*** Opening EXTRACT PROVIDED ***

How to code a json tree pruning in Python3? - json

The structure of json tree is known. However, how do we prune the json tree in Python3?
I had been trying to create a medical file format for patients. Each json object is a case or detail about a patient.
I tried linearizing the json, and count the levels, but the code quickly gets untenable. I also looked at binary trees, but this is not a binary tree. I attempted to itemized each json object as an atom, which means it would be a form of pointer, however, python does not have pointers.
Examples:
insert / replace json into 0.1.2
delete json at 0.1.1.3
extract json at 0.1.1.1 // may be sub-tree
{ // 0
"field1": "value1",
"field2": { // 0.0
"field3": "val3",
"field4": "val4"
}
}
For example, I want to remove 0.0:
{ // 0
"field1": "value1",
// removed
}
to insert 0.1:
{ // 0
"field1": "value1",
"field2": { // 0.0
"field3": "val3",
"field4": "val4"
}
"field2x": { // 0.1
"field3x": "val3x",
"field4x": "val4x"
}
}
0.1 must be given:
"field2x": { // 0.1
"field3x": "val3x",
"field4x": "val4x"
}
now i want to insert 0.1.0:
"field2xx": { // 0.1.0
"field3xx": "val3xx",
"field4xx": "val4xx"
}
{ // 0
"field1": "value1",
"field2": { // 0.0
"field3": "val3",
"field4": "val4"
}
"field2x": { // 0.1
"field3x": "val3x",
"field4x": "val4x"
"field2xx": { // 0.1.0
"field3xx": "val3xx",
"field4xx": "val4xx"
}
}
}
now I want to extract 0.1, it should give me:
"field2x": { // 0.1
"field3x": "val3x",
"field4x": "val4x"
"field2xx": { // 0.1.0
"field3xx": "val3xx",
"field4xx": "val4xx"
}
}
leaving:
{ // 0
"field1": "value1",
"field2": { // 0.0
"field3": "val3",
"field4": "val4"
}
// removed 0.1
}

I would highly recomend not attempting to use indices to find a field in a dictionary. With how JSON works, and their usual mappings to dictionaries/maps in a programming language, You generally cannot guarantee that ordering of the keys is preserved. However, depending on your specific version it may work, you can check the documentation at https://docs.python.org/3.10/library/json.html#json.dump
If you really need to use this kind of access and operations, then given a dictionary dict you can find the key at index i using list(dict.keys())[i], and it's value using list(dict.values())[i]. With that, you can parse your input parameters, crawl to the point in the document you need to make your operation, and perform that operation.

*** Closing EXTRACT PROVIDED ***

▶ _BRIEF_: Please return, word for word, the portion of the JSON tree pruning thread that begins at the words "How to code" and stops after "not have pointers.". The material that comes next stands apart from the thread.

*** Opening DATASET EXCERPTS ***

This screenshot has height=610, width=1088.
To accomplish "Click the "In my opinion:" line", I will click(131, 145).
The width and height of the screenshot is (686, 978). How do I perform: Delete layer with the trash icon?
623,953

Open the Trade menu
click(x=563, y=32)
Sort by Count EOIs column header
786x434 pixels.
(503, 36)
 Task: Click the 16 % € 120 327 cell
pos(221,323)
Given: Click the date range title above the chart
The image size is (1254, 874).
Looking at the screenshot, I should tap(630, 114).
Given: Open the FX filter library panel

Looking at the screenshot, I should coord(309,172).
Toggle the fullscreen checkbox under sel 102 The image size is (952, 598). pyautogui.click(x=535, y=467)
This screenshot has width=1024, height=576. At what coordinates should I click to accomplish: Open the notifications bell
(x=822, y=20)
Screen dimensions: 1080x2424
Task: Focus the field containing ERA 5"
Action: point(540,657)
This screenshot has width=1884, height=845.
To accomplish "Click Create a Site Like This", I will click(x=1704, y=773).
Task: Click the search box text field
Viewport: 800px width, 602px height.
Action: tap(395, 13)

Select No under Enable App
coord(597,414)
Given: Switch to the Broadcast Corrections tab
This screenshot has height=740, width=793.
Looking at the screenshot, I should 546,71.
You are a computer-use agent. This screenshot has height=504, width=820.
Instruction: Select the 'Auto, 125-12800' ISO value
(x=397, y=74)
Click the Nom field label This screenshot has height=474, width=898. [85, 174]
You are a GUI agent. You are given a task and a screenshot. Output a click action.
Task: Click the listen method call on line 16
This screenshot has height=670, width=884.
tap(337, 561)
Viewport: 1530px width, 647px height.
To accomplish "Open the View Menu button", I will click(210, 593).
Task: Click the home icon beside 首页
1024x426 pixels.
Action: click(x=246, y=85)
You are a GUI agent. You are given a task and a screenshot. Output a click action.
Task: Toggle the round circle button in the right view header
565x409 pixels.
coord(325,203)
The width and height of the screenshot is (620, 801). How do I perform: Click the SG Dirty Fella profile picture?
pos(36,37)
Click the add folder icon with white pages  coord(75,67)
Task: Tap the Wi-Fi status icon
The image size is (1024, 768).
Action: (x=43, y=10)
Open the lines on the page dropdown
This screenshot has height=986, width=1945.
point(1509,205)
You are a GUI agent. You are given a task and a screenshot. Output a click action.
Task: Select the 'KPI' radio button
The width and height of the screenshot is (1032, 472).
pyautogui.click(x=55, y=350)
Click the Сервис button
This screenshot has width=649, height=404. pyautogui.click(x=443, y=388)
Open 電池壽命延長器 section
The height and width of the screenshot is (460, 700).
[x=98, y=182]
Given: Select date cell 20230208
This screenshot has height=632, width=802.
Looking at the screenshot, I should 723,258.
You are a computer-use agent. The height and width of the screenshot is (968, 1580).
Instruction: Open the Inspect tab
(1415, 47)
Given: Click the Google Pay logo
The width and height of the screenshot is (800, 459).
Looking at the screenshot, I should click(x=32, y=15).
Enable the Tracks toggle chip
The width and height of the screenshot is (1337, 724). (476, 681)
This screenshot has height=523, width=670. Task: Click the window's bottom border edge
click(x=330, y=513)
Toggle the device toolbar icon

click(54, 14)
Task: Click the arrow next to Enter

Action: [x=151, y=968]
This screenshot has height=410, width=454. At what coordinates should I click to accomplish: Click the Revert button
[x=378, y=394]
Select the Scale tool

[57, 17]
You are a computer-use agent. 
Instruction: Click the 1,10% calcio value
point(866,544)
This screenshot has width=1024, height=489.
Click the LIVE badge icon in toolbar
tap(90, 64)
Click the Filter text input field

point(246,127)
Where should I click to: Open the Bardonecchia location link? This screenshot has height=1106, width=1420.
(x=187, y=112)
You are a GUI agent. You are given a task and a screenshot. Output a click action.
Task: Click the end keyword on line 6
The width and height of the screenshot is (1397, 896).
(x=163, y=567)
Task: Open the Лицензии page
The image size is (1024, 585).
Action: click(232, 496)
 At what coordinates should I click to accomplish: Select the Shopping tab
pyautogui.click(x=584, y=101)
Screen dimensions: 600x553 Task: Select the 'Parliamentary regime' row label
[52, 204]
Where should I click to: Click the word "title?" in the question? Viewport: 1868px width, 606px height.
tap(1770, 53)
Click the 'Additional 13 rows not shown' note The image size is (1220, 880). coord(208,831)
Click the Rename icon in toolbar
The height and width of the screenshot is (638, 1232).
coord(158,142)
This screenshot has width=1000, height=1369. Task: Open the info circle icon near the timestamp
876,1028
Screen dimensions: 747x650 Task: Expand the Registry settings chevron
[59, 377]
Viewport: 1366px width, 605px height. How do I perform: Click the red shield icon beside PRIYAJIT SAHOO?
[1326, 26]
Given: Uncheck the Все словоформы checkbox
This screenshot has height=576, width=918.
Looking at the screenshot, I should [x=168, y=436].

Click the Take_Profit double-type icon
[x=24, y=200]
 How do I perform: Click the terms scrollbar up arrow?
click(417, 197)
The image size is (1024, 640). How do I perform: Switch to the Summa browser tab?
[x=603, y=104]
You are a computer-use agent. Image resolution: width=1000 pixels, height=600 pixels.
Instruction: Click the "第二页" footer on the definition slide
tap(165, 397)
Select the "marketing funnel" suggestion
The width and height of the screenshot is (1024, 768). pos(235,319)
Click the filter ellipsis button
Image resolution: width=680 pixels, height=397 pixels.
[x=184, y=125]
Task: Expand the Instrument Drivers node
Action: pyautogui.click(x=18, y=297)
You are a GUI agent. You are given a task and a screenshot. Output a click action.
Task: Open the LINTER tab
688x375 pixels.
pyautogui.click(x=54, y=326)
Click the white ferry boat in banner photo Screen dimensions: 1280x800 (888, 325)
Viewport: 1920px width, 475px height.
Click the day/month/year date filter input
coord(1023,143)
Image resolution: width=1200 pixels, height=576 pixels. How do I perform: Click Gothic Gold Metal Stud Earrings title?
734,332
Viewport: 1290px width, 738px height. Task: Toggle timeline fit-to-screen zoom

*** Closing DATASET EXCERPTS ***

▶ _EXERCISE ANSWER_:
How to code a json tree pruning in Python3? - json

The structure of json tree is known. However, how do we prune the json tree in Python3?
I had been trying to create a medical file format for patients. Each json object is a case or detail about a patient.
I tried linearizing the json, and count the levels, but the code quickly gets untenable. I also looked at binary trees, but this is not a binary tree. I attempted to itemized each json object as an atom, which means it would be a form of pointer, however, python does not have pointers.